**Source passage**
Sermon for the Fourth Sunday After Easter, 10:30am service
admin | 22 May 2011“What mean ye by this service?”
It was the Exodus text that framed our Holy Week reflections. But it extends, I think, into our Eastertide meditations, particularly today. What do we mean by this service of Morning Prayer, I wonder?
So much is set before us in the readings and the canticles, the hymns and the prayers. In the ten-second sound bite culture of our consumer world and day, it must seem to be altogether too much. So I want to try to help you understand a little bit of what we are doing in this service and to see if we can’t begin to appreciate what God is doing for us and with us in this service. It is really all about our life with God in the mercies of Jesus Christ.
St. James, in the epistle reading at Holy Communion for today, exhorts us to “receive with meekness the implanted word.” Meekness or humility is about our openness to God’s word. The psalmist notes that “blessed are all they that fear the Lord and walk in his ways” (Ps. 128, vs.1). Fear, of course, means holding God in awe and wonder because God is God, we might say, and far more than we can desire or imagine. In the Scriptural view of things, there is something wonderful about God making himself known to us, about God’s revealing his will and presence to us. Our first lesson this morning from The Book of Exodus reminds us of both. At issue is whether we are open to his word and will and presence.

**Exercise requirements**
Continue the sermon on the meaning of the service of Morning Prayer, beginning after its last sentence.

**Provided data**
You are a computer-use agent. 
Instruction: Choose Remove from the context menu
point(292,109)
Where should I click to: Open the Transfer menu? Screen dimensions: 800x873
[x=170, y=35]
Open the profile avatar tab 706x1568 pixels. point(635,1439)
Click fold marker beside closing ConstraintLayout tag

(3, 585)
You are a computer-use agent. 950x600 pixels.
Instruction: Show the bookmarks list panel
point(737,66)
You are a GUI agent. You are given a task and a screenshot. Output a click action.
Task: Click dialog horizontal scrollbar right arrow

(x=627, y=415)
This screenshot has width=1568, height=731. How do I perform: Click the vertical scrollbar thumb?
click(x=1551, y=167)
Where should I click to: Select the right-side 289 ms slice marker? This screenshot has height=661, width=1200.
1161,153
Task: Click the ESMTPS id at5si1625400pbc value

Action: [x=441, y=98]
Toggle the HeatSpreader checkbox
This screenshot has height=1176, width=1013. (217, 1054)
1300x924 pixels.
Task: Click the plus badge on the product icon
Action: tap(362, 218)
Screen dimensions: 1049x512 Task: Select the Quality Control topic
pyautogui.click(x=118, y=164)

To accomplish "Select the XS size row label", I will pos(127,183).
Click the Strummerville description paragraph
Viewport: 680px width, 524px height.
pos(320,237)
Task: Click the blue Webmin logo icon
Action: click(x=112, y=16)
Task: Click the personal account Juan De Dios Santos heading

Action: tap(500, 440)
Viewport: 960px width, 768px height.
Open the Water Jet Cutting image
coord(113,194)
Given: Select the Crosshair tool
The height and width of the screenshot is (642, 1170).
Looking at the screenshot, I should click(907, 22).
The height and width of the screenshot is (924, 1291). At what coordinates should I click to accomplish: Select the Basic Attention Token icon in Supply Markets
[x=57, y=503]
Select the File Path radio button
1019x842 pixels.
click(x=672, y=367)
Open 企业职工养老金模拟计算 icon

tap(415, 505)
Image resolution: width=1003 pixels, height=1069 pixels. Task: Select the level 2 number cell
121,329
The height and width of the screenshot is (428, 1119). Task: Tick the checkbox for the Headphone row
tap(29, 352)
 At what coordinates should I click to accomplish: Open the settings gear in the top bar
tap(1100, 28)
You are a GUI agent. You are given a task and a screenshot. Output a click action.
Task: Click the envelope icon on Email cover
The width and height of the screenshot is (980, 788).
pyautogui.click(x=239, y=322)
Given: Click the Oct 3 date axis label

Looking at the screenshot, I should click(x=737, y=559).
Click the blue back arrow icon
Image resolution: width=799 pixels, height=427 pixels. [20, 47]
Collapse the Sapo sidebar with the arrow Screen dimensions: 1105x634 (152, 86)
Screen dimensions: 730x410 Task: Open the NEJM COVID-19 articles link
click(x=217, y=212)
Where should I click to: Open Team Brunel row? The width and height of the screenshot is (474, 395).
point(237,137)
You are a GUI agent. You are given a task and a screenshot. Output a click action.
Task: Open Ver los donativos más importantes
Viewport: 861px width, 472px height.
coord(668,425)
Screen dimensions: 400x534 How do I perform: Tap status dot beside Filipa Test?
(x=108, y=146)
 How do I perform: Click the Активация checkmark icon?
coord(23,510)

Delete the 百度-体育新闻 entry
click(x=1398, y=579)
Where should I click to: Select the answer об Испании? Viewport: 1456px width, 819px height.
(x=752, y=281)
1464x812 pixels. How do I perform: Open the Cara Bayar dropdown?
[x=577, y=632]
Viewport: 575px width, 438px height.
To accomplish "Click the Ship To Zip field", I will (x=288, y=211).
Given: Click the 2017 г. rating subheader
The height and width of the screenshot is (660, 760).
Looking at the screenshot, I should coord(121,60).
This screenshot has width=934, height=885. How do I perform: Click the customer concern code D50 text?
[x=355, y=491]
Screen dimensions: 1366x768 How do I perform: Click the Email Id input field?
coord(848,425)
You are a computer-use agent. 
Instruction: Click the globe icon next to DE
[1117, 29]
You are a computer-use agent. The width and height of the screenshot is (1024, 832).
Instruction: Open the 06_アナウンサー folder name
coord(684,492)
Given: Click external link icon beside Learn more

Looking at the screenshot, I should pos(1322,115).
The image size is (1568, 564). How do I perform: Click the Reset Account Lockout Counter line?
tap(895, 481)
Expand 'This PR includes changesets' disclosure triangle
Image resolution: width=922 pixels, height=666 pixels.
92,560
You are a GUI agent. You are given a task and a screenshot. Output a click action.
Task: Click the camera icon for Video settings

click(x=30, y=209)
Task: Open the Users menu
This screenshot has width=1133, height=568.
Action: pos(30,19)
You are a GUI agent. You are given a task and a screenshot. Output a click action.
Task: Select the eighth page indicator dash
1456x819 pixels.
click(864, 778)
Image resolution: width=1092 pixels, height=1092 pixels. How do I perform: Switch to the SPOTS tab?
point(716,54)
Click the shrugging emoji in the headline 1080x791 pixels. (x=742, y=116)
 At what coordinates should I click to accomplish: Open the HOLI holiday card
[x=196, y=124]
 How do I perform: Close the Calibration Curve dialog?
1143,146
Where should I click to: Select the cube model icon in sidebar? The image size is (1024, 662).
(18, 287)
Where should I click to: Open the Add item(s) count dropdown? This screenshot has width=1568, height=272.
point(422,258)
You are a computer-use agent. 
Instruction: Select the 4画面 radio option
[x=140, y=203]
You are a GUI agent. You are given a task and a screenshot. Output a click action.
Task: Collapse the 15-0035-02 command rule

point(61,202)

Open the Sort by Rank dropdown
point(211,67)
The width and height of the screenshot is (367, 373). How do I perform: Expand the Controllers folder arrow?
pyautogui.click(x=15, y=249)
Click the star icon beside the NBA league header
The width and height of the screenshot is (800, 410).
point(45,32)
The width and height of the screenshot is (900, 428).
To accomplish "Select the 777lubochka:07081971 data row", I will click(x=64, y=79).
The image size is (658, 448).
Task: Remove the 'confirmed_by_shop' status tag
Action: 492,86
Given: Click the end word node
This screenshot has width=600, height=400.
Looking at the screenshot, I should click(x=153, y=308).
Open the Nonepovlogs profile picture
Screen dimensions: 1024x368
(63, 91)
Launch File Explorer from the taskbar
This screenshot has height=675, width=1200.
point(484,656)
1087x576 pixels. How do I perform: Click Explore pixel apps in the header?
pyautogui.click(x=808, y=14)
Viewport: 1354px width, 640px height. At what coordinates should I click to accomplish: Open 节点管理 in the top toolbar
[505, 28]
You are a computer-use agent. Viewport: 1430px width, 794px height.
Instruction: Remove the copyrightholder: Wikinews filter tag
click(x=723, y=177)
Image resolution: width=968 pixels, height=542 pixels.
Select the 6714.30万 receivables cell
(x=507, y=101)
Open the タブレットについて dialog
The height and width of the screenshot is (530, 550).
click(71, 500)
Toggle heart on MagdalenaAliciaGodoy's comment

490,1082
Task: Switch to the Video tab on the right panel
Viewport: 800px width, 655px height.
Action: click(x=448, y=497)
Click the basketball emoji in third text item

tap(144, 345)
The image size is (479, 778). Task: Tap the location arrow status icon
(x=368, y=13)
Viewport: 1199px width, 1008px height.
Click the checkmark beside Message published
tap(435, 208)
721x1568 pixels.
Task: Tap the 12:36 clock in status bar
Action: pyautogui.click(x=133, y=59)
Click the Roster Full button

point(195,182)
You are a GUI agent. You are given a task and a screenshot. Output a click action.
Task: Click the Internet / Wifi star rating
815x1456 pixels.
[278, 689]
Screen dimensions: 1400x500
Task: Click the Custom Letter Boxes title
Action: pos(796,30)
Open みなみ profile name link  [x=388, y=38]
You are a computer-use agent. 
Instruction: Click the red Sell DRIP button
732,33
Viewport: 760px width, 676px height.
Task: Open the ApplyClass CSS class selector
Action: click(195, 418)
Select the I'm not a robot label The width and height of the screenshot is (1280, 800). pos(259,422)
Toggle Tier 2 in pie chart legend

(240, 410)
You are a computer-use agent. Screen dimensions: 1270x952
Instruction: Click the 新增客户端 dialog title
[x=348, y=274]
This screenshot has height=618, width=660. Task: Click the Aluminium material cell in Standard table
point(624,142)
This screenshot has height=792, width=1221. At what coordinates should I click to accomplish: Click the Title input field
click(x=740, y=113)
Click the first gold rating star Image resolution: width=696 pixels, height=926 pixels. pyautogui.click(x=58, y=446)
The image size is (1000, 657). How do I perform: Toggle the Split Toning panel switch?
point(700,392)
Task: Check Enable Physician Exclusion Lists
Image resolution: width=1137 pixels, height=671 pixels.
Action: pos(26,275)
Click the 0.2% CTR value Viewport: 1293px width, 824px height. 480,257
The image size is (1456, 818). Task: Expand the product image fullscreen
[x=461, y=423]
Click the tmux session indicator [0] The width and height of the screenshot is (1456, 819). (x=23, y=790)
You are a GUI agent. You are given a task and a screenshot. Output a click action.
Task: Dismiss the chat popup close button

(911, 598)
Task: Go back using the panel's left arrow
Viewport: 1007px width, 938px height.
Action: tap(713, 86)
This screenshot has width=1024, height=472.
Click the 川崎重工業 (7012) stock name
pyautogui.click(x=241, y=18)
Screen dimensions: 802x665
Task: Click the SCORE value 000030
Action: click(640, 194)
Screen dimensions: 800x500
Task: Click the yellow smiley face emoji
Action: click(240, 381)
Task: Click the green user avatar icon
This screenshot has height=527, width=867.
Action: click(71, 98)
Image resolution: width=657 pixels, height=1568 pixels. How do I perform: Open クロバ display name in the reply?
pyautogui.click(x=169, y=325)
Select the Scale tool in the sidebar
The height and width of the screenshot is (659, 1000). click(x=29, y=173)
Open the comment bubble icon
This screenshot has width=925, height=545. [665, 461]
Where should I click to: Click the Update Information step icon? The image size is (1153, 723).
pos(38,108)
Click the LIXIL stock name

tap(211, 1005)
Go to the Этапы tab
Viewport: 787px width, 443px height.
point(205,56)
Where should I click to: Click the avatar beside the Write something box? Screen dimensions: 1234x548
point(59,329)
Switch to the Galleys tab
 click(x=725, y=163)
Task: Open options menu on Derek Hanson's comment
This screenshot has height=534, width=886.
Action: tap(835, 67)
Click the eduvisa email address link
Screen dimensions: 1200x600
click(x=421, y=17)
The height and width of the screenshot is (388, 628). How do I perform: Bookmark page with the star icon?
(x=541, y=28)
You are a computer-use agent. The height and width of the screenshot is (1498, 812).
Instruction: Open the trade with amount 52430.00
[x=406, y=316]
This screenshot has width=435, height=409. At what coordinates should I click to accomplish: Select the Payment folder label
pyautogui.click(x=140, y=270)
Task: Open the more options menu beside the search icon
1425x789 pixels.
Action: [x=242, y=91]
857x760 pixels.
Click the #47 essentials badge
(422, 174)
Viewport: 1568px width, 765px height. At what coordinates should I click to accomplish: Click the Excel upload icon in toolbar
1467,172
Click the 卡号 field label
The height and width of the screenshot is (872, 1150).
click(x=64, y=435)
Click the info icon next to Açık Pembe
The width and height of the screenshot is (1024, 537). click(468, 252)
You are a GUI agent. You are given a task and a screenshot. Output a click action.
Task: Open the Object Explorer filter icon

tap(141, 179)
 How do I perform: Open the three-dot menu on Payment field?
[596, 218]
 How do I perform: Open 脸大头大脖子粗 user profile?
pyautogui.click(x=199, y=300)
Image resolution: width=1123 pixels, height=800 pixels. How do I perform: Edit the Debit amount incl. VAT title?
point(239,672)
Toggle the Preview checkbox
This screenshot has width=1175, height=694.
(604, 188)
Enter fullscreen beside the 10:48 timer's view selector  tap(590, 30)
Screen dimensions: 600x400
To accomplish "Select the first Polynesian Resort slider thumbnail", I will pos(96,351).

**Response**
What stands in the way? Only ourselves, I am afraid, because of what the Collect calls “the unruly wills and affections of sinful men.” Our sinfulness is about our being “a stiff-necked people,” to use Moses’ phrase from Exodus, stubborn in our willfulness. Now consider the first canticle, known as the Venite, psalm 95. It is a call to worship. “O come, let us sing,” it begins, “sing unto the Lord and heartily rejoice in the strength of our salvation.” Sing to something, to someone – to the Lord! Rejoice in something – “the strength of our salvation.” Something is made known to us by God about God and about God’s will for our humanity; something which counters the “unruly wills and affections” of our hearts even. This is signaled in the line: “harden not your hearts as in the Provocation and as in the day of temptation in the wilderness when your fathers tempted me, proved me and saw my works.” It is a powerful image, indeed, an image from the Exodus. The psalmist elsewhere remarks that “God is provoked every day.” I remember a priest friend exclaiming in frustration about something or other in the life of the Church, “like God,” he would say, “I am provoked every day!” No doubt, there is much about all of us that occasions frustration and dismay.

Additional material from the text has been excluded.